"""

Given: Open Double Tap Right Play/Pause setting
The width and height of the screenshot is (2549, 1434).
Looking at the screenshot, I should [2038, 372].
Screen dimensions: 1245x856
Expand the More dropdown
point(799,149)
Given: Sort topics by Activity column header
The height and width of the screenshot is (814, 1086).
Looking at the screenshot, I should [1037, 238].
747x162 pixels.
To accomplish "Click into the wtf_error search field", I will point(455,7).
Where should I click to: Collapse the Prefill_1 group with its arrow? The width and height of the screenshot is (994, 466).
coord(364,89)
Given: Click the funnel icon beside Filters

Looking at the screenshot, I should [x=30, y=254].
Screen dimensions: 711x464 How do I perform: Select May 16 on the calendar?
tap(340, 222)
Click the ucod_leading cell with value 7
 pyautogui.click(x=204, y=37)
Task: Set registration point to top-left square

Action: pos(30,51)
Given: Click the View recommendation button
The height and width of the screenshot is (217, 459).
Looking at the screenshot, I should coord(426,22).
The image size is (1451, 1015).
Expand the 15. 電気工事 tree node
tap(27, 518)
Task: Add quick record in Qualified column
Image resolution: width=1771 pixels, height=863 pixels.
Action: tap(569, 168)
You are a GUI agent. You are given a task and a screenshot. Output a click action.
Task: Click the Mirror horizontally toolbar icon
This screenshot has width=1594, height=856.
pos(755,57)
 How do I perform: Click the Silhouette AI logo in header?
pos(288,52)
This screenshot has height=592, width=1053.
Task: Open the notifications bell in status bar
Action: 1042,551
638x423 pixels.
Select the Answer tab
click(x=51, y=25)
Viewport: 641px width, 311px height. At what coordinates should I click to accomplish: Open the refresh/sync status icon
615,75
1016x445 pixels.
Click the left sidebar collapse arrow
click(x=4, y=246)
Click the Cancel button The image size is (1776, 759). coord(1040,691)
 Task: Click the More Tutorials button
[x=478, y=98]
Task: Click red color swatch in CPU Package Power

"""

_Written instruction_
Please print all of the material above again, line for line, with no changes.

_Reply to the exercise_
Given: Open Double Tap Right Play/Pause setting
The width and height of the screenshot is (2549, 1434).
Looking at the screenshot, I should [2038, 372].
Screen dimensions: 1245x856
Expand the More dropdown
point(799,149)
Given: Sort topics by Activity column header
The height and width of the screenshot is (814, 1086).
Looking at the screenshot, I should [1037, 238].
747x162 pixels.
To accomplish "Click into the wtf_error search field", I will point(455,7).
Where should I click to: Collapse the Prefill_1 group with its arrow? The width and height of the screenshot is (994, 466).
coord(364,89)
Given: Click the funnel icon beside Filters

Looking at the screenshot, I should [x=30, y=254].
Screen dimensions: 711x464 How do I perform: Select May 16 on the calendar?
tap(340, 222)
Click the ucod_leading cell with value 7
 pyautogui.click(x=204, y=37)
Task: Set registration point to top-left square

Action: pos(30,51)
Given: Click the View recommendation button
The height and width of the screenshot is (217, 459).
Looking at the screenshot, I should coord(426,22).
The image size is (1451, 1015).
Expand the 15. 電気工事 tree node
tap(27, 518)
Task: Add quick record in Qualified column
Image resolution: width=1771 pixels, height=863 pixels.
Action: tap(569, 168)
You are a GUI agent. You are given a task and a screenshot. Output a click action.
Task: Click the Mirror horizontally toolbar icon
This screenshot has width=1594, height=856.
pos(755,57)
 How do I perform: Click the Silhouette AI logo in header?
pos(288,52)
This screenshot has height=592, width=1053.
Task: Open the notifications bell in status bar
Action: 1042,551
638x423 pixels.
Select the Answer tab
click(x=51, y=25)
Viewport: 641px width, 311px height. At what coordinates should I click to accomplish: Open the refresh/sync status icon
615,75
1016x445 pixels.
Click the left sidebar collapse arrow
click(x=4, y=246)
Click the Cancel button The image size is (1776, 759). coord(1040,691)
 Task: Click the More Tutorials button
[x=478, y=98]
Task: Click red color swatch in CPU Package Power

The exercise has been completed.